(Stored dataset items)
- - -

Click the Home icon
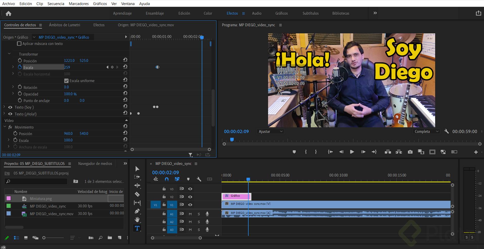Viewport: 484px width, 249px height. click(x=8, y=14)
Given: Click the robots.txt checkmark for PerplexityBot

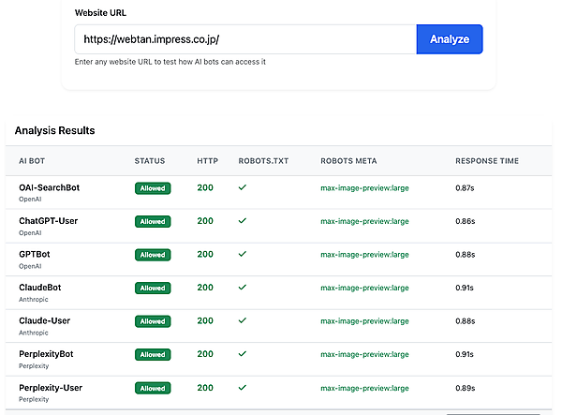Looking at the screenshot, I should tap(243, 354).
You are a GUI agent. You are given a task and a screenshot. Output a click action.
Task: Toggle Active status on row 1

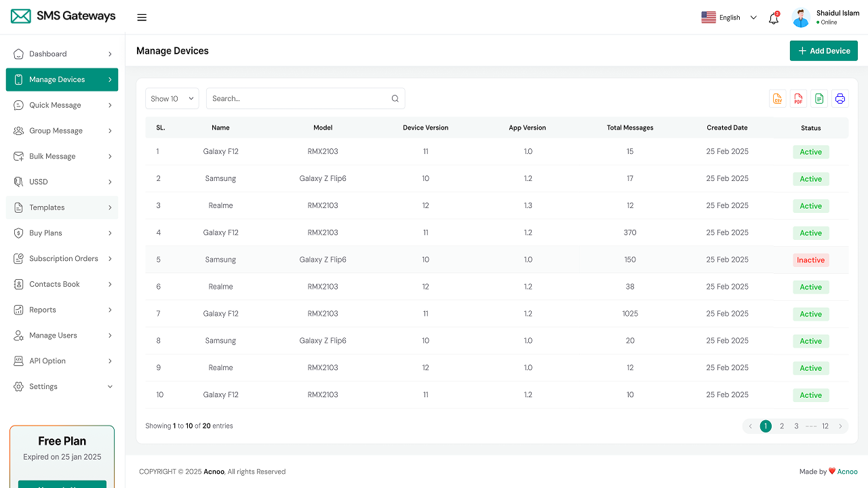[810, 151]
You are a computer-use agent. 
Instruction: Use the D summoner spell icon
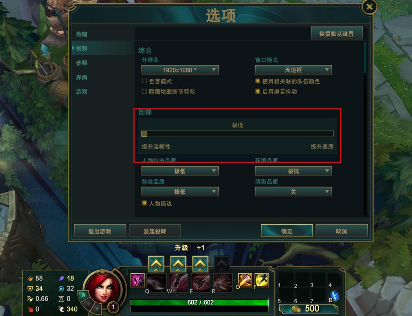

- - -

- _Task description_
What is the number of lines in the records that contain the word "agent"? Answer with the number and nothing else.

- _Answer to this exercise_
2